La necesidad de un cambio estructural
La solución a esta problemática no radica en imitar modelos externos, sino en crear un sistema dominicano que establezca incentivos para comportamientos socialmente beneficiosos.
La condicionalidad ya está presente en programas como Supérate, que ofrece transferencias monetarias a cambio de asistencia escolar y atención en salud.
Sin embargo, la implementación de estas condiciones es deficiente.
Para transformar la corresponsabilidad nominal en real, es crucial fiscalizar efectivamente el cumplimiento de las obligaciones educativas y de salud.
Esto implica cruzar datos de diversas instituciones para verificar que las familias beneficiarias cumplan con los requisitos establecidos.

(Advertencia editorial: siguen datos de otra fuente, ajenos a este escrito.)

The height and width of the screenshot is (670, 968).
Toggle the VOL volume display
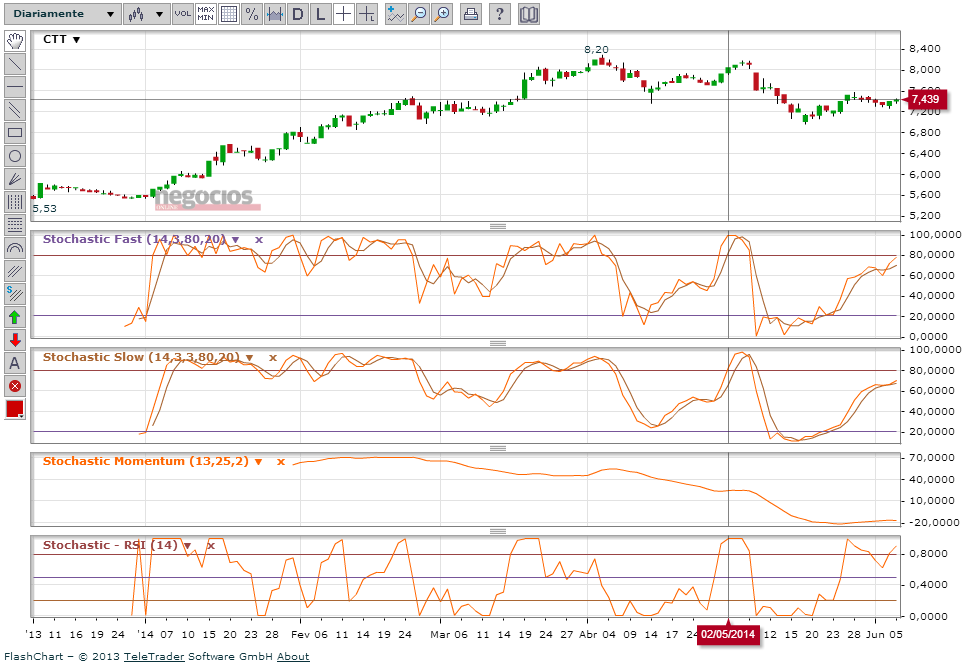[x=182, y=14]
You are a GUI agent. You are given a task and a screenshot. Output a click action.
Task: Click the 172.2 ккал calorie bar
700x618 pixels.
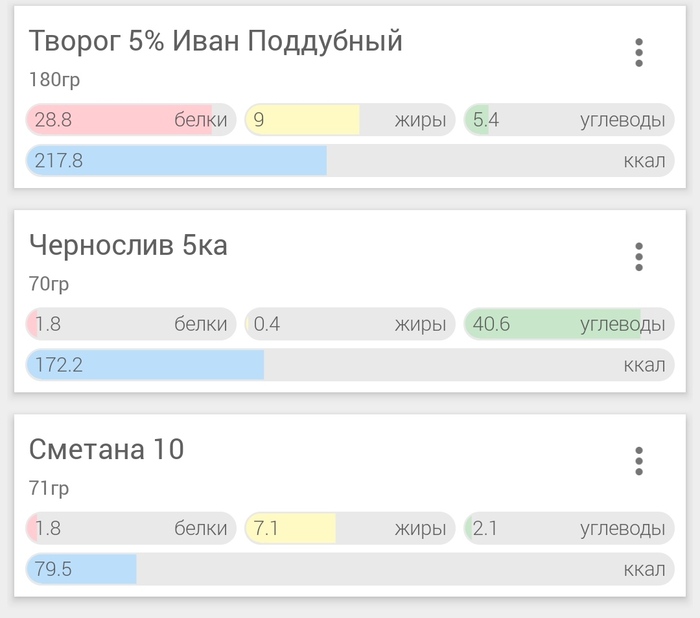pyautogui.click(x=350, y=365)
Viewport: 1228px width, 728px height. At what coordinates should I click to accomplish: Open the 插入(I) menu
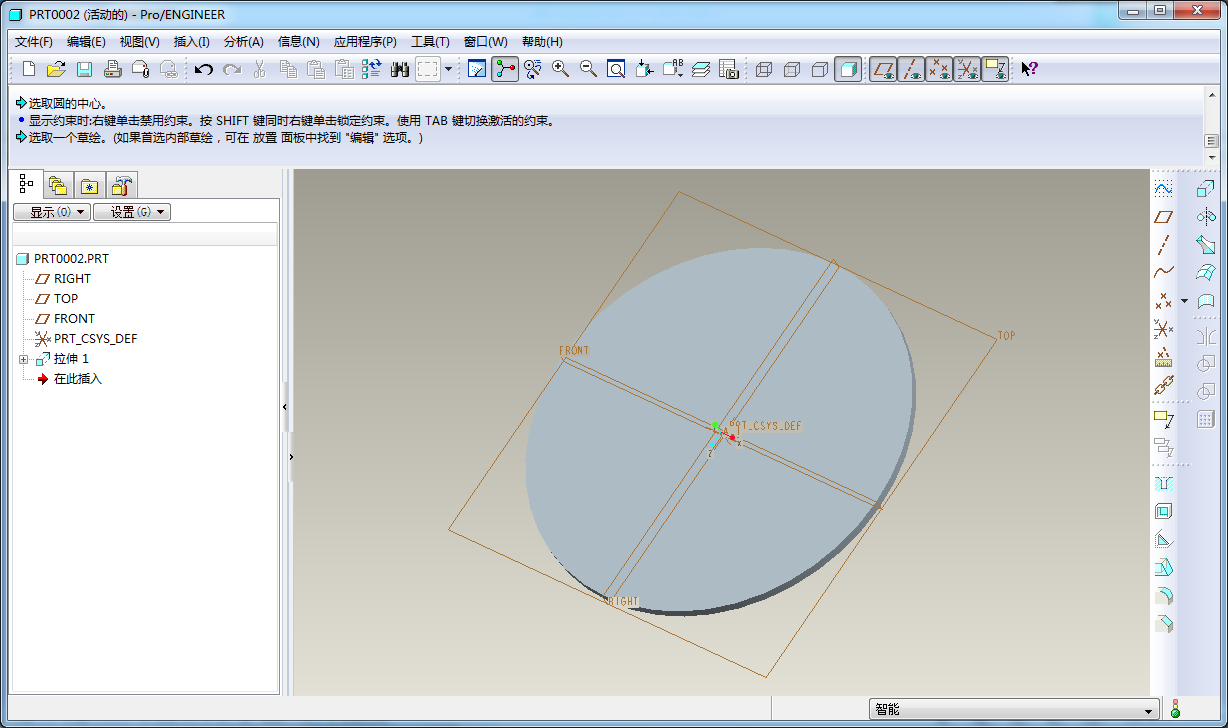point(191,42)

Es fundamental que las políticas públicas no penalicen a las adolescentes embarazadas, sino que premien a las familias que cumplen con sus responsabilidades.
La diferencia entre exigir y castigar es esencial para fomentar una cultura de responsabilidad en lugar de resignación.
Un cambio cultural necesario
Abordar la raíz cultural del problema es igualmente importante. Existe una creencia arraigada en sectores de la sociedad de que es posible recibir beneficios sin esfuerzo.
Este asistencialismo, sostenido por generaciones, no produce ciudadanos activos, sino súbditos dependientes.
Como advirtió Tocqueville, la beneficencia sin condiciones puede despojar a las personas de su dignidad y motivación.
La República Dominicana enfrenta una encrucijada: seguir financiando las consecuencias del embarazo adolescente y la deserción escolar o intervenir en sus causas.
El desafío radica en encontrar un equilibrio entre la permisividad y el control autoritario. La decisión política que se tome determinará el tipo de ciudadanos que se aspira a formar.
Un subsidio que no exige nada no protege a los pobres; los mantiene en un ciclo de pobreza.
Un país que enseña a esperar, eventualmente, deja de avanzar.